Tattoo artist Cody Biggs inks a design on a client’s arm at Taboo Tattoo in Dallas’ Bishop Arts District. AUSTIN — When it comes to the prevalence of tattoos among younger people, the ink is spreading.
But when they go to apply for jobs, they may find it’s still a stain, researchers say.
Two professors at Texas A&M University at Corpus Christi recently looked at trends in corporate workplaces and the legal climate for nixing or hiring applicants based on their ink and piercings.
“There’s still a stigma” in the corporate world over visible tattoos and unconventional piercings, said Brian Elzweig, an associate professor of business law at A&M-Corpus Christi and co-author of a paper published last week on the topic. “But the difference now is that employers have to weigh that against what percentage of the applicant pool they would be immediately giving up.”
The report looks at how strict employers should be in their policies about tattoos and piercings other than conventional earrings.
A Harris Poll from 2008 showed that people between 25 and 49 were getting tattooed at a much higher rate than previous generations. Nearly a third of people ages 25 to 29 and a fourth of those 30 to 39 had tattoos, compared with just 9 percent of people 65 and older, according to the report.
“You have to be really careful; you are going to lose a good sector if you have a no-tattoo policy,” Elzweig said.
But companies have a lot of leeway in using appearance to decide whom they hire, he added.

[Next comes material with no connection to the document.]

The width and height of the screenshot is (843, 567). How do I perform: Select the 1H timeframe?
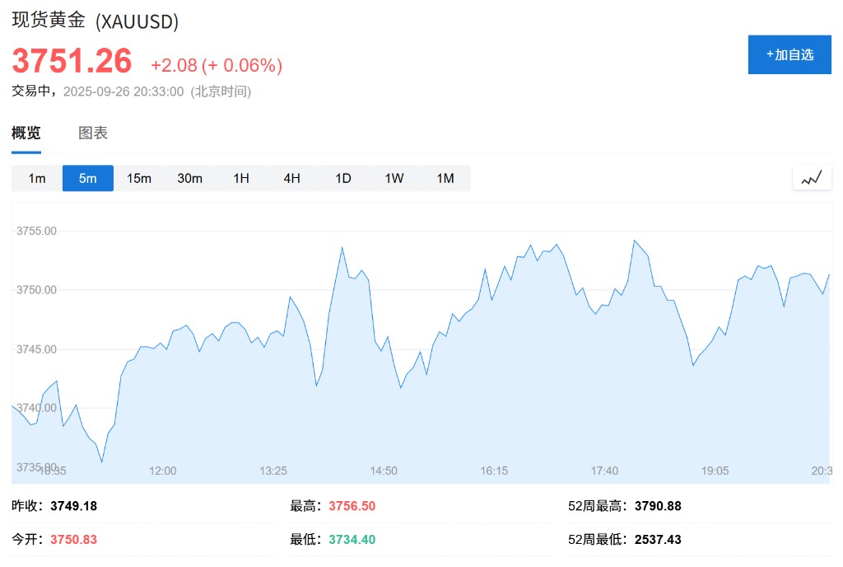241,178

“The general rule is you’re allowed to discriminate,” he said in an interview.Exceptions to the rule exist and could become more prominent. Newer court cases seem to require companies to show actual hardship in their cases. For example, the report said, “some courts are now requiring data to support blanket claims that customers would not like to be served by employees with tattoos or piercings.”The report refers to a case in which […]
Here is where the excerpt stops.